A few months ago, while visiting with some ladies at a local retirement community, the discussion turned to homemade jellies and the fruits from which they’re made. One of the women, born and raised in Louisiana, mentioned that her all-time favorite jelly was mayhaw, a fruit that until then I had never heard of. By the end of our visit, she had promised to bring me a jar the next time she went to visit her sister.
The mayhaw is a native American fruit tree that grows in shallows along rivers, in creek bottoms, and bayous throughout the southern United States. Largely ignored by early botanists, explorers, and even native Indians because of their bland taste and difficult-to-reach locations, the berries produced by this thorny tree are most often collected out of the water from boats and used primarily to make jelly. The fruit’s short season, late April through May (giving it its name, may-haw), is likely another reason for its previous lack in popularity.
Today, thanks to renewed interest in forgotten native American fruits, and due to improved biological techniques, mayhaw trees have become highly desirable with gardeners not only for cultivation but for ornamental applications as well. And although native mayhaw trees are armed with an abundance of thorns, some new thornless varieties have been developed.
Mayhaws are closely related to apple, pear, and crabapple trees. In fact, the rootstock of mayhaws have been successfully used to produce dwarf varieties of those trees. The highly fragrant blooms of hybrid mayhaws develop in February and March, much earlier than most other fruit trees. By May, the mayhaw’s red fruit, growing in clusters much like cherries or muscadines and about the size of olives, ripens. Its creamy white flesh varies in flavor from bland to bitter to mildly sweet.

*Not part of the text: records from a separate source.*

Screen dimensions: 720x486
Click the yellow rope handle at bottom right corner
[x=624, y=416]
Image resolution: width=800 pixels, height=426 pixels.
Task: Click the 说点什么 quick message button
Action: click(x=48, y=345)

Once mayhaws were known only as thorny hawthorn trees producing floating red berries that had to be scooped up from boats using nets. Today there are a number of commercial operations throughout the South growing fruit for jelly and other mayhaw products. There are also backyard gardeners in almost every state proving that mayhaw production is not limited to swamps, marshes, and creek beds, but can be grown on high ground as well.
Last week, my Louisiana friend returned from a week visiting her sister, and with her she brought two quart-jars of homemade mayhaw jelly–one for her and one for me. The very next morning I made a batch of hot buttermilk biscuits and took them to her table where she, her tablemates, and I shared my jar of jelly. And I must say, I’m hooked. Mayhaw jelly is one of the best culinary treats I’ve ever experienced. You’ve got to try some.